Submitted by: bulldog on 2002-04-10
Last Modified: 2011-11-21
Views: 2300
Route ID: 15601

Ascent Note:

Ratings
  Difficulty 5.10a
  Safety Rating PG13
  Exposure
  Rock Quality
  Scenery
  Fun Factor
Flash Flash ascent by: johnnyb336 on 2011-05-22 (View Climbing Log)

5 out of 5 stars Intimidating but Exciting

This was the third of four routes we climbed today in blistering heat. Again, I lead the entire route. We used the standard approach and climbed to the first bolt on Great Brown Way. I plugged a few cams into the flakes for added protection before clipping the bolt. It can be a little tricky actually getting to the bolt, so be safe. From there, a traverse is required to reach the arete. I found the traverse to be a bit intimidating and proceeded with much caution. Once on the arete, I felt at ease and clipped a single bolt on the way to the first belay. There is a small traverse to the left involved in reaching the belay since it is shared with Great Brown Way.

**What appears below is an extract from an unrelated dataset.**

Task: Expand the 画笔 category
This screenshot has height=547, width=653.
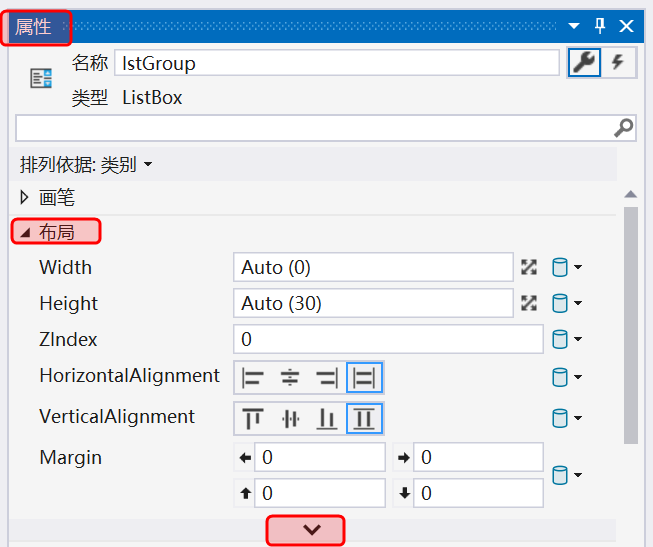Action: point(25,197)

For the second pitch, traverse back to the arete and follow it to a bolt at a water groove. From there, follow the groove to the top. There was one more bolt in the groove and another set of belay anchors before reaching the top. The route is only supposed to have two pitches, so I do not know why there is another set of belay anchors. I clipped in for protection and continued to the double belay at the top. The only problem I encountered was the poor quality of the rock on the second pitch. Everywhere I stepped seemed to crumble due to the loose rock. Of course, I may just be too heavy for this type of rock. With the additional set of belays, we were able to make three raps back to the tree ledge with a single 70M rope.